◆ Task to complete
Task for the records below: copy exactly, and only, the line containing "Screen dimensions: 1829x1029" and every line after it to the end, with pictures left out.

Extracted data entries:
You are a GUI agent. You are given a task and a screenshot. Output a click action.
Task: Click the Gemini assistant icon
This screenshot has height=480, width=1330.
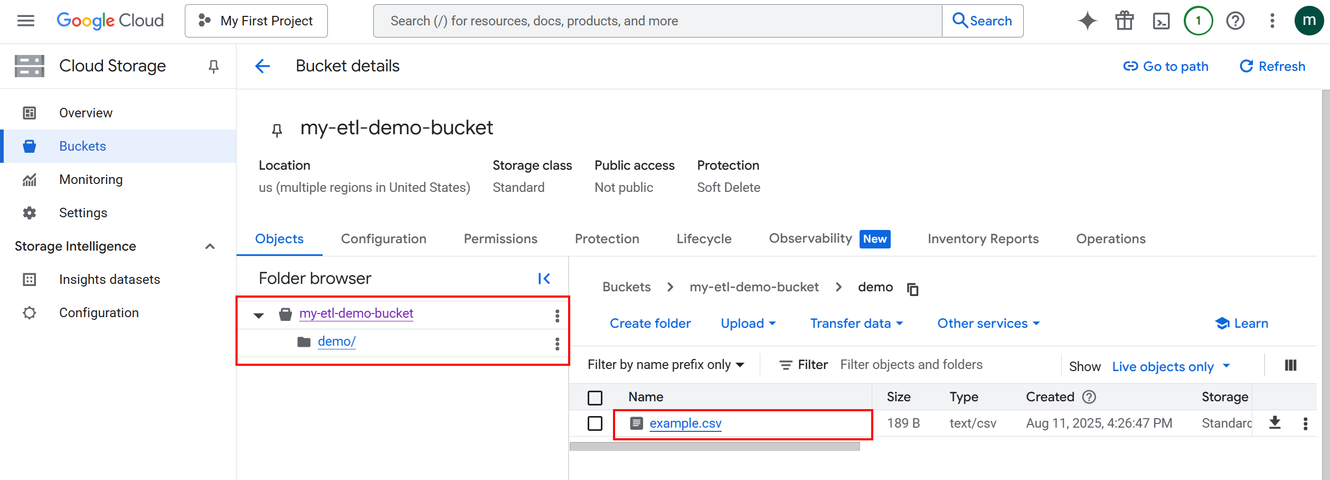(x=1087, y=21)
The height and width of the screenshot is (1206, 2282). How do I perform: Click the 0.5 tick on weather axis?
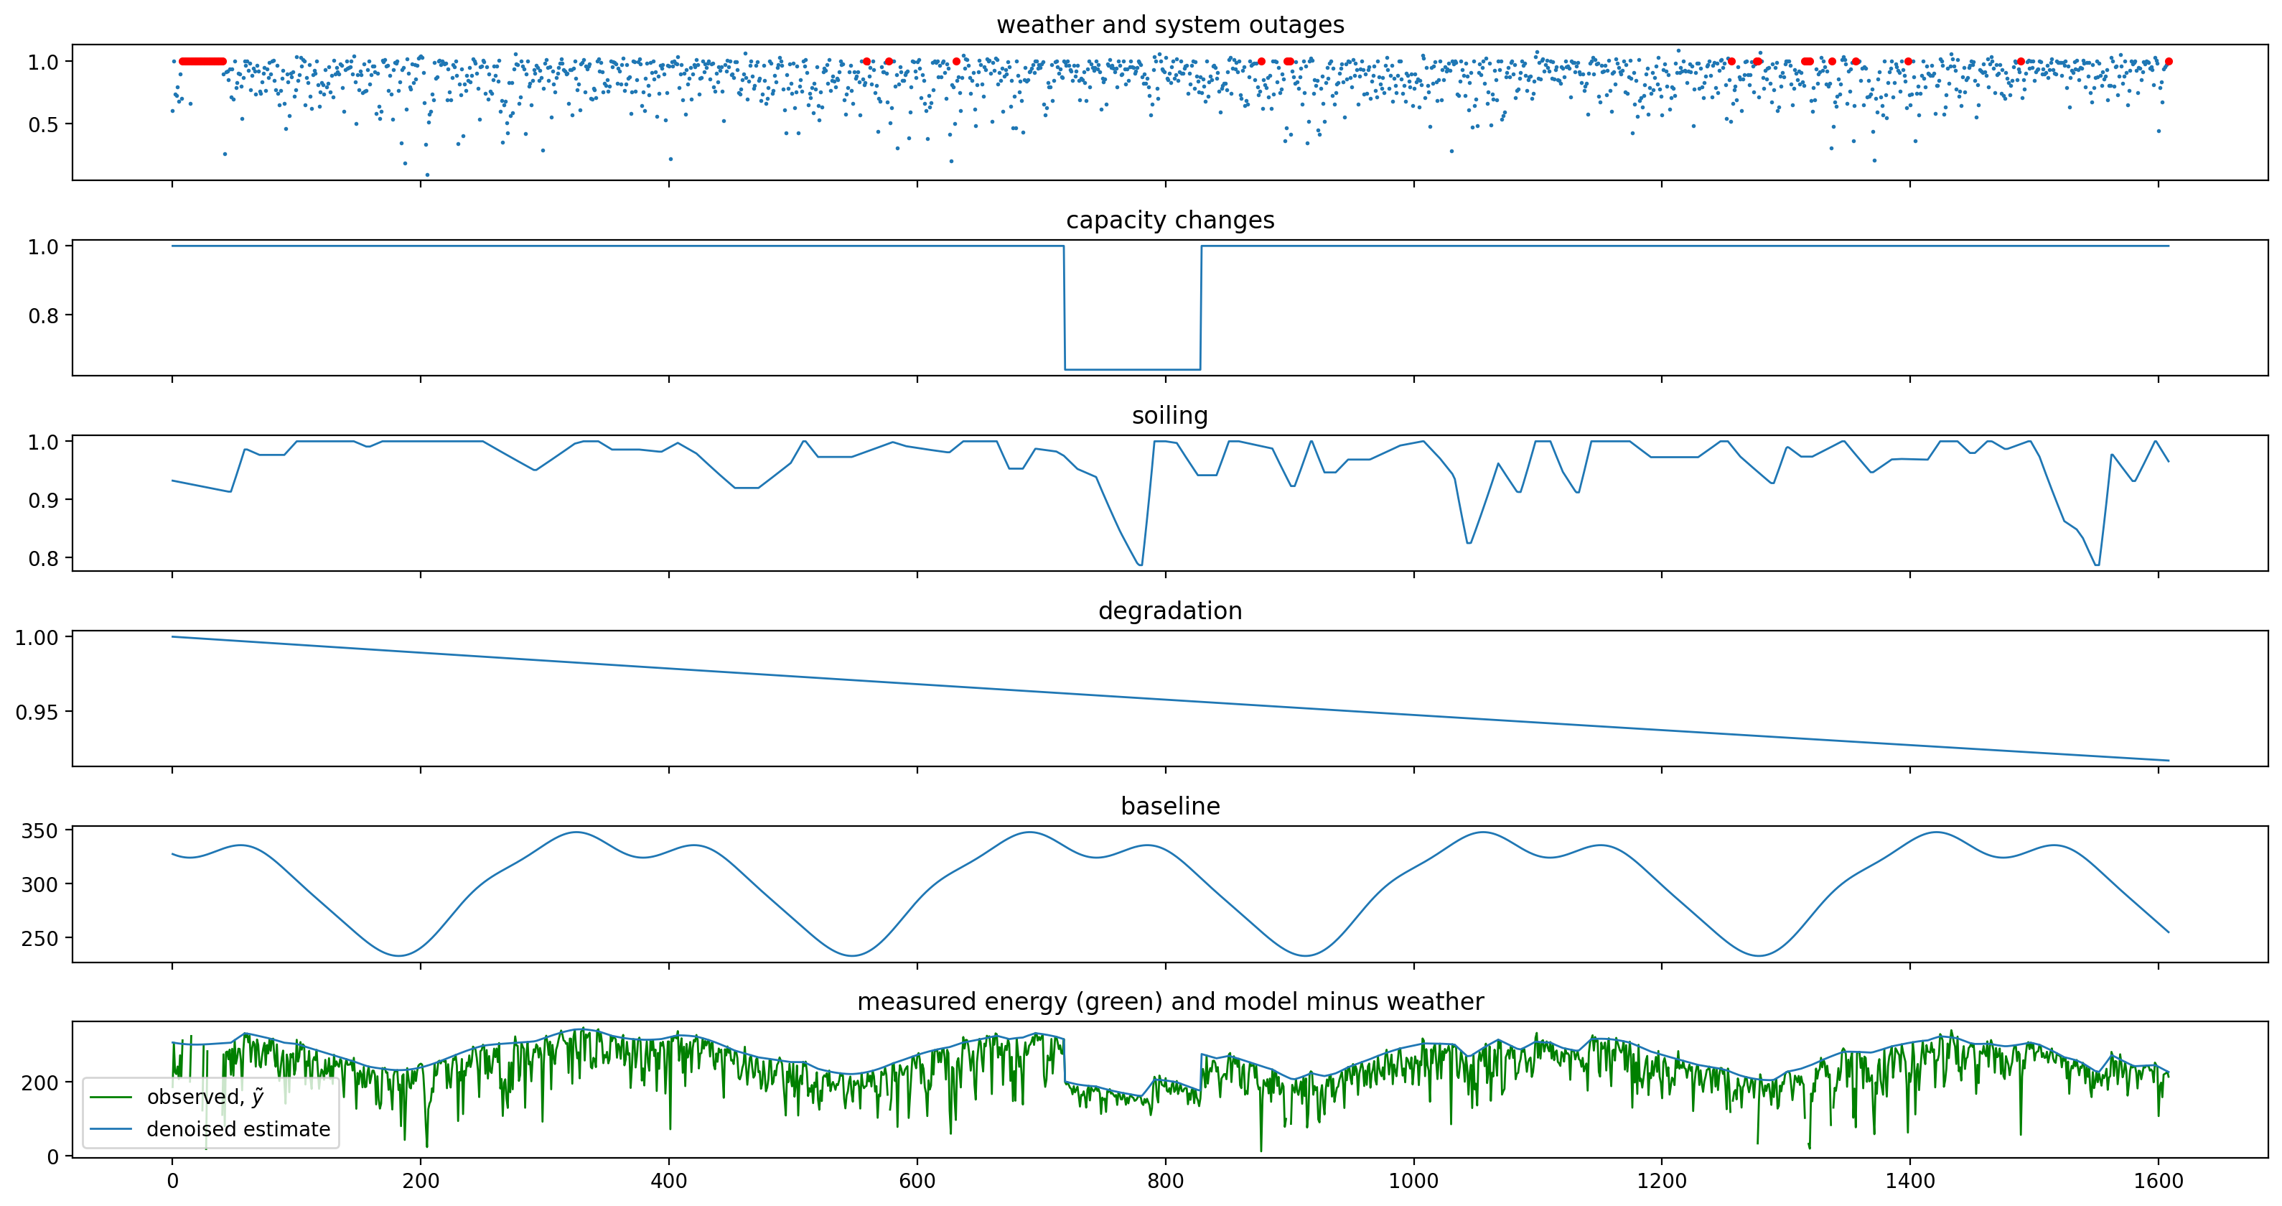click(x=43, y=125)
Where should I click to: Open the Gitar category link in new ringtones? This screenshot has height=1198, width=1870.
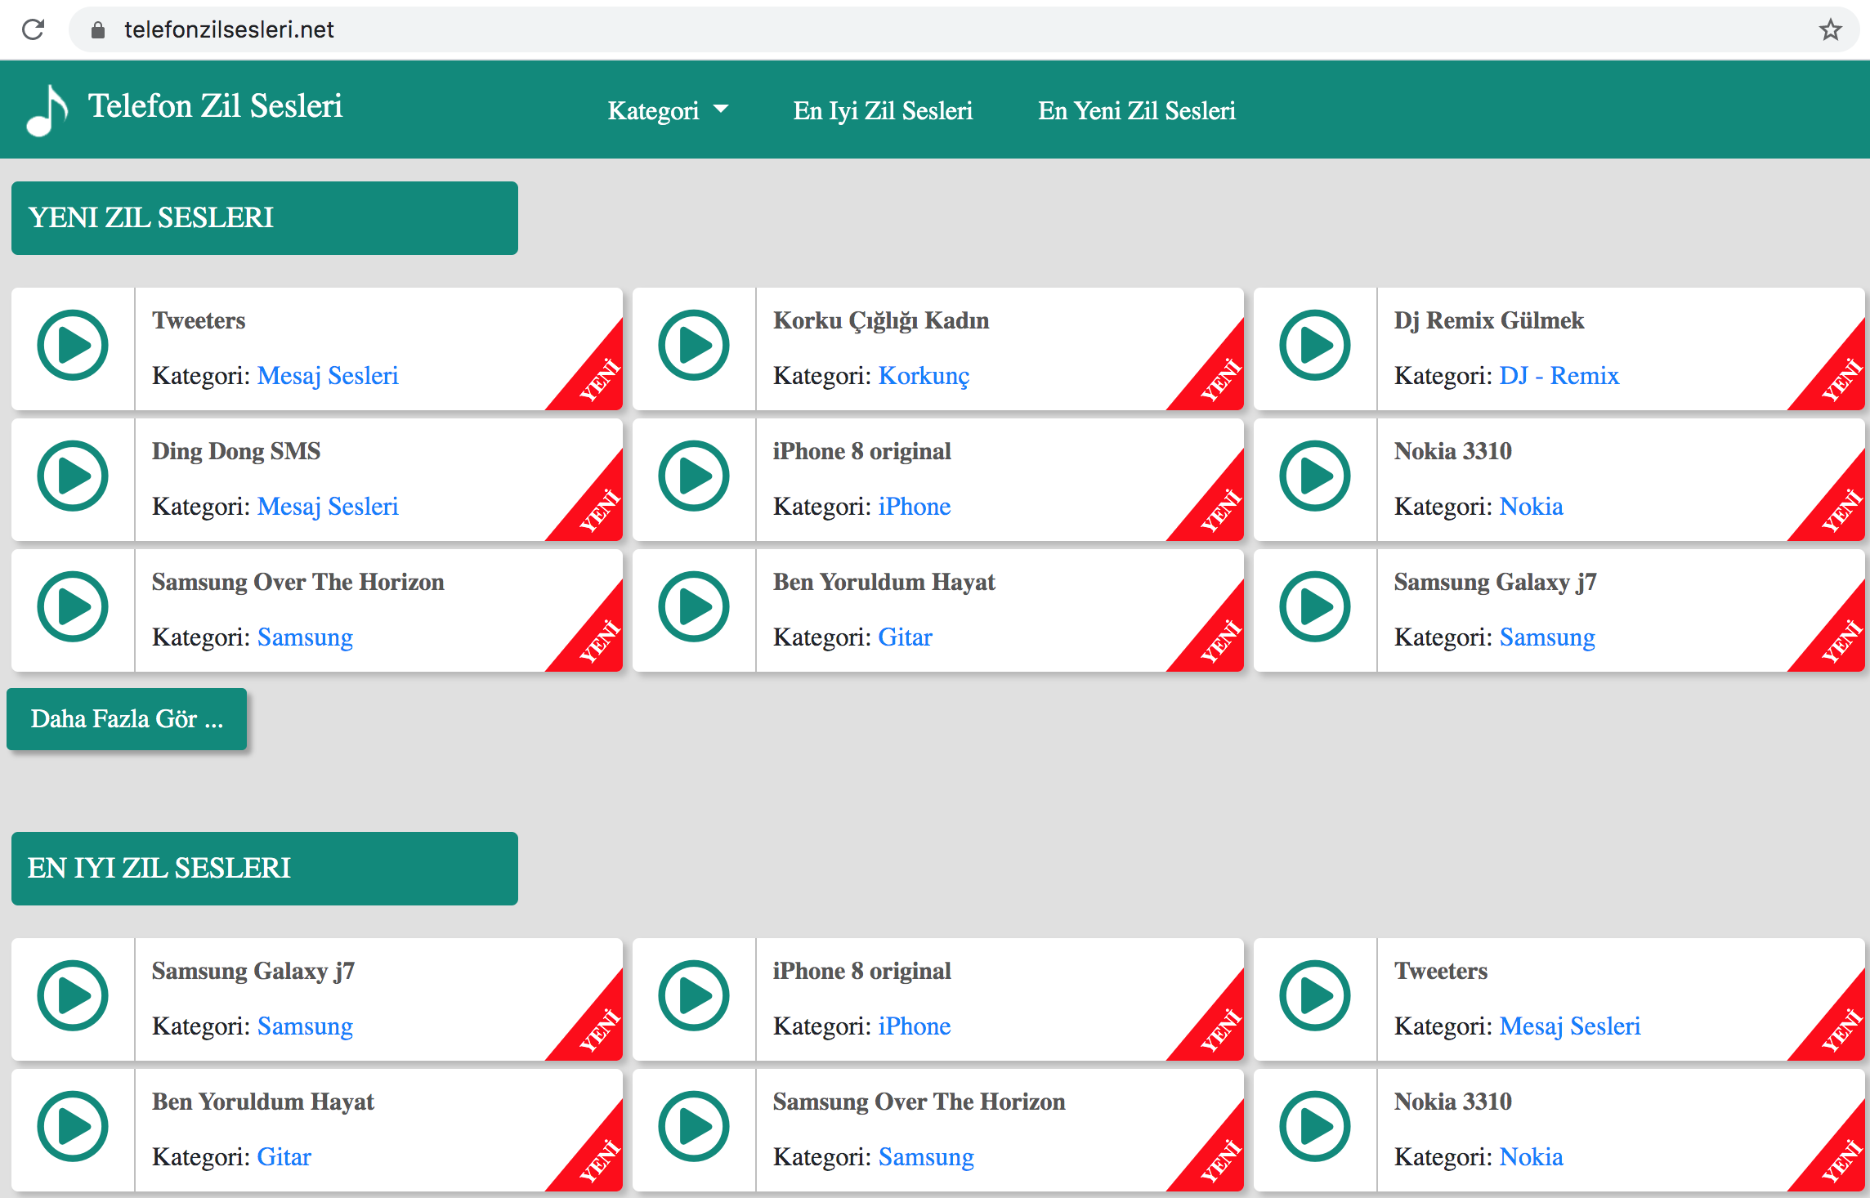pos(905,637)
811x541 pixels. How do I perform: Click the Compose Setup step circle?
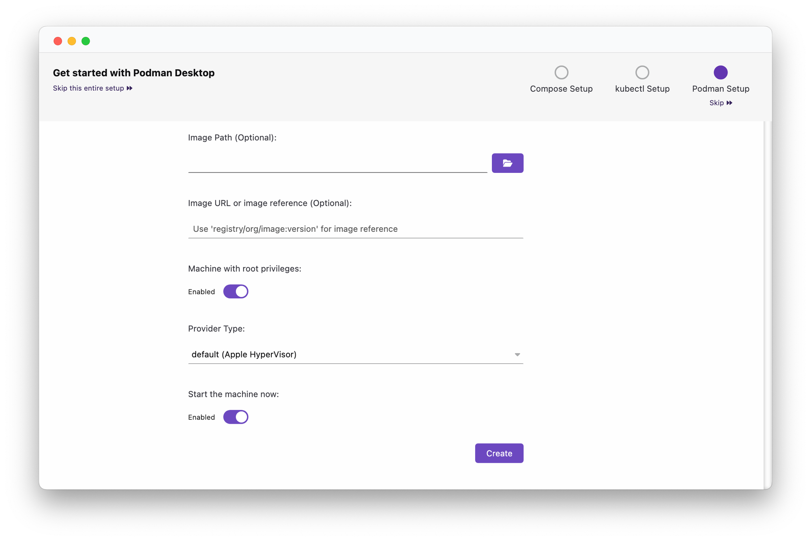click(561, 72)
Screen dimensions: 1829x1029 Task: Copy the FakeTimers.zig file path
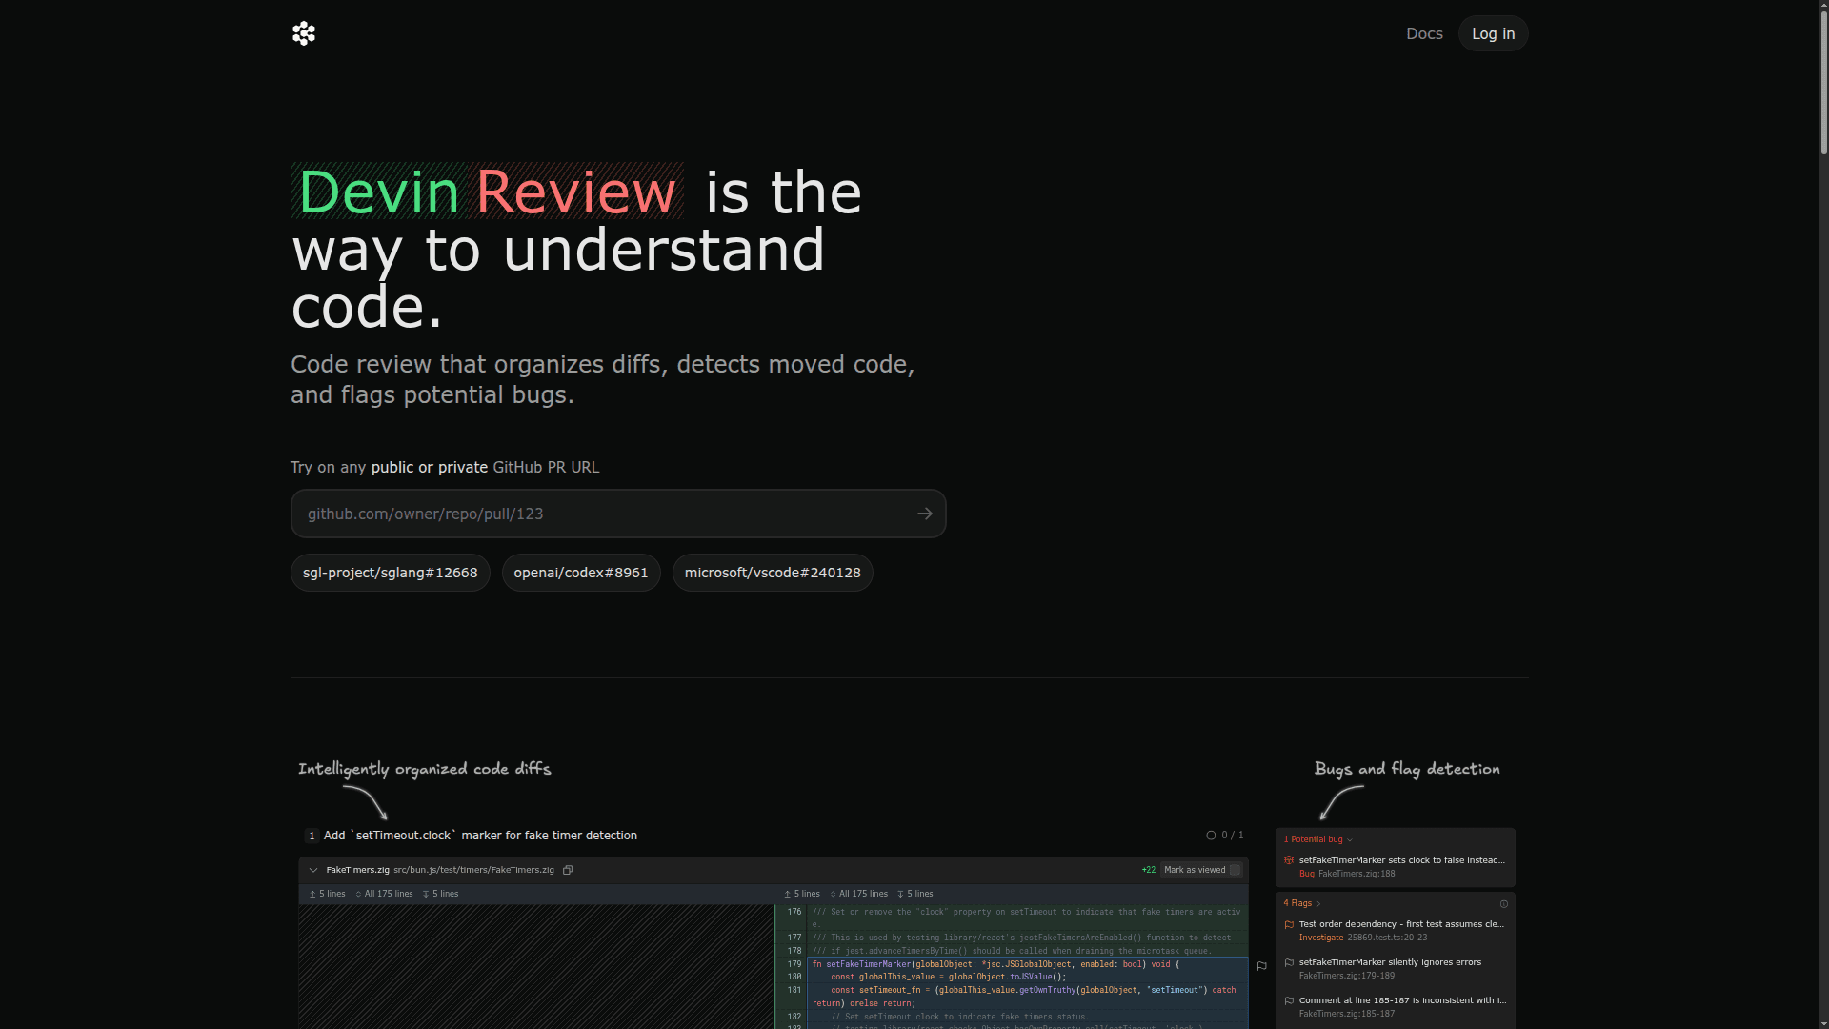[568, 870]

◆ Result of the task
Screen dimensions: 1829x1029 Task: Copy the FakeTimers.zig file path
[568, 870]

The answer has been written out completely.